[Stored data]
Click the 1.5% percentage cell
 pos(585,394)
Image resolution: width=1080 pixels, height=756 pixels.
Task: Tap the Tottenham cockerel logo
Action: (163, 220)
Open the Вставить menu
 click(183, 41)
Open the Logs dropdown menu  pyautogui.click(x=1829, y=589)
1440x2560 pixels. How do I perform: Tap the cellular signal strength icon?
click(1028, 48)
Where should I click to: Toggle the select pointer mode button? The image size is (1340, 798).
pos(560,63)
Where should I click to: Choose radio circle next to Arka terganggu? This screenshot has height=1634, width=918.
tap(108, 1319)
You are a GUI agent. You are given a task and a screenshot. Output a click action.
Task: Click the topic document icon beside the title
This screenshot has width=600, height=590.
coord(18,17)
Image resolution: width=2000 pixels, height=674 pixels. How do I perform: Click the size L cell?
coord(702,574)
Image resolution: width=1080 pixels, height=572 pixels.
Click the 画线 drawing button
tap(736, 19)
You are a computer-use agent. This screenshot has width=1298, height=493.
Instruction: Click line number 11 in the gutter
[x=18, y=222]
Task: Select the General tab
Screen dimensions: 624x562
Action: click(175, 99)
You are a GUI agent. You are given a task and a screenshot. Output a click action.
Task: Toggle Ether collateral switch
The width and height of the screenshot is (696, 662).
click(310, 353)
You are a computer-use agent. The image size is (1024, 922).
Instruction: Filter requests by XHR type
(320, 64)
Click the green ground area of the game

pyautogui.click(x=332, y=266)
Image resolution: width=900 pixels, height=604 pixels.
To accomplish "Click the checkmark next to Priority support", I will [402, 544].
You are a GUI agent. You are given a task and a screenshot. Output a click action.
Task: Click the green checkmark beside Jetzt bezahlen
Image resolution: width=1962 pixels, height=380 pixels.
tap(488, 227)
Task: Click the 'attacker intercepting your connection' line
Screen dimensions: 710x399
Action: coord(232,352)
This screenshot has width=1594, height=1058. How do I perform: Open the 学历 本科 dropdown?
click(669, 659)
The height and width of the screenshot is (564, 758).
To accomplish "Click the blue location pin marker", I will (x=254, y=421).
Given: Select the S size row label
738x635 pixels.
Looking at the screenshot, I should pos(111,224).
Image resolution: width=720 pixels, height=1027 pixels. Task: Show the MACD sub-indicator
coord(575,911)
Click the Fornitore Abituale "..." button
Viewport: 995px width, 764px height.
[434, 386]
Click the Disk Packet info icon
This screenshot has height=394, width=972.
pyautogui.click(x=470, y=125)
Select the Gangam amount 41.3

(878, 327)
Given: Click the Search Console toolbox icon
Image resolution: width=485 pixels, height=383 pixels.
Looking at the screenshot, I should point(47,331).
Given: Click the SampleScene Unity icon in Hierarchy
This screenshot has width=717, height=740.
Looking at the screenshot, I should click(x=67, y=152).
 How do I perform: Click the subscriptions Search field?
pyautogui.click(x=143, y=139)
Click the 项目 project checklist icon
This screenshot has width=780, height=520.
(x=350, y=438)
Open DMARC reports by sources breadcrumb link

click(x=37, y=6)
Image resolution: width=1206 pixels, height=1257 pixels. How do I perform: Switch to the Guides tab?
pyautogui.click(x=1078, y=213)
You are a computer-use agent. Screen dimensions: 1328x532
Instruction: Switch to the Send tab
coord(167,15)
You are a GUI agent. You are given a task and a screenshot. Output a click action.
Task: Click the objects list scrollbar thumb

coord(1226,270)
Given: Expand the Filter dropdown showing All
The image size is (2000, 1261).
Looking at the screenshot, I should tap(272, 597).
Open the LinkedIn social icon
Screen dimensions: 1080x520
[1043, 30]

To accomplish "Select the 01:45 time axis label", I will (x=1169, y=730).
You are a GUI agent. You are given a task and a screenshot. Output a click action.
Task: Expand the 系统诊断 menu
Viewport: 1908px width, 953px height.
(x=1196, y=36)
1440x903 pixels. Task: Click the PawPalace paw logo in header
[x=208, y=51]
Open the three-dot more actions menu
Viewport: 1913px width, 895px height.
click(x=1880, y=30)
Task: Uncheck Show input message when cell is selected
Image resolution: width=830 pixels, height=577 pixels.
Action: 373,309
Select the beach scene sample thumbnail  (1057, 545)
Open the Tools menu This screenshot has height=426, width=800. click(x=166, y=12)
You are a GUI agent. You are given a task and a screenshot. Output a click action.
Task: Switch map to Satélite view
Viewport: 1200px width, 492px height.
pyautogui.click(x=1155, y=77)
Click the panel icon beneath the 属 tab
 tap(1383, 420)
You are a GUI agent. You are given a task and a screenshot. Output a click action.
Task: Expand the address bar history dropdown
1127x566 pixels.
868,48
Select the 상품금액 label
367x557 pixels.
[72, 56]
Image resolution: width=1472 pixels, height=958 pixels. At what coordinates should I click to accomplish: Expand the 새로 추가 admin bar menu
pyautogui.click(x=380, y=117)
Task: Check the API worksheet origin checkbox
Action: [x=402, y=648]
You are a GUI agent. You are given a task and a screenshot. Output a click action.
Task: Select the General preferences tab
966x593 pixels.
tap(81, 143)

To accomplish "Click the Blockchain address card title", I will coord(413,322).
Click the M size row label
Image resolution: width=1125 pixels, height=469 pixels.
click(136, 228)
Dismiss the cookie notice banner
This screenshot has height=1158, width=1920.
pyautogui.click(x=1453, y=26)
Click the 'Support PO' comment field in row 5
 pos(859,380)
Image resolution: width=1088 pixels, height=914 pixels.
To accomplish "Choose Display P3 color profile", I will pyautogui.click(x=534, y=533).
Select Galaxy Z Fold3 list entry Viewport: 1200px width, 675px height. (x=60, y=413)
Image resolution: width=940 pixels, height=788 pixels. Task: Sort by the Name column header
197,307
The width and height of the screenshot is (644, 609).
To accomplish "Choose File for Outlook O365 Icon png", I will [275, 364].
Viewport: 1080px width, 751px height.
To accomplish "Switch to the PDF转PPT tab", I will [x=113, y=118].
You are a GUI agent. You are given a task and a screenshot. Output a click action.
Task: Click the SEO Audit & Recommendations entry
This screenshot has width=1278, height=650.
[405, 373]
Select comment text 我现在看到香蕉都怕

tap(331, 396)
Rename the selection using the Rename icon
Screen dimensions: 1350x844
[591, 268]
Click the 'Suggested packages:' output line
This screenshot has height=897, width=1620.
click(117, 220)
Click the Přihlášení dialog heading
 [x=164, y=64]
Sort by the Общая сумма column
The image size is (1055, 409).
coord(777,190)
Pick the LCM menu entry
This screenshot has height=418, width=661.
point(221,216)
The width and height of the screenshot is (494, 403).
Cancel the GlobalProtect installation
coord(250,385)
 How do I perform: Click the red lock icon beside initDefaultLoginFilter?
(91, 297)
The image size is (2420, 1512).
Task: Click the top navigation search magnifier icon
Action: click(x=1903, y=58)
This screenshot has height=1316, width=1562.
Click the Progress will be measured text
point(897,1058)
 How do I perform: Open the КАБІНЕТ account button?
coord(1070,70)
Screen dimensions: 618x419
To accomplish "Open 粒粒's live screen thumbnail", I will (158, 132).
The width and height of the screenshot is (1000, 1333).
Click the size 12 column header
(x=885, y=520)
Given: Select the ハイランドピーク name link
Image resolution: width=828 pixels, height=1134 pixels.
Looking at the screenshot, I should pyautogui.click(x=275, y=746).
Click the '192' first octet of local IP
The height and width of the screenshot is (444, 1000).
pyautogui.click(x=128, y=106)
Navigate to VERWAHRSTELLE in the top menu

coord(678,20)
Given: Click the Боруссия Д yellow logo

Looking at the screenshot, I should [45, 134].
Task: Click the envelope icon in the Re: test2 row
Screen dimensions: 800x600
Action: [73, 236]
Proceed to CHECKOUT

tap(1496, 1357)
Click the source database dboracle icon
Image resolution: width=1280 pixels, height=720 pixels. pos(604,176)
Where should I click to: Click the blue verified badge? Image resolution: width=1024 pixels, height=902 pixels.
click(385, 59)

WORK TO COMPLETE: Each line of the data that includes "General" counts once; say how many there are, giving nothing but the number.

ANSWER BOX: 2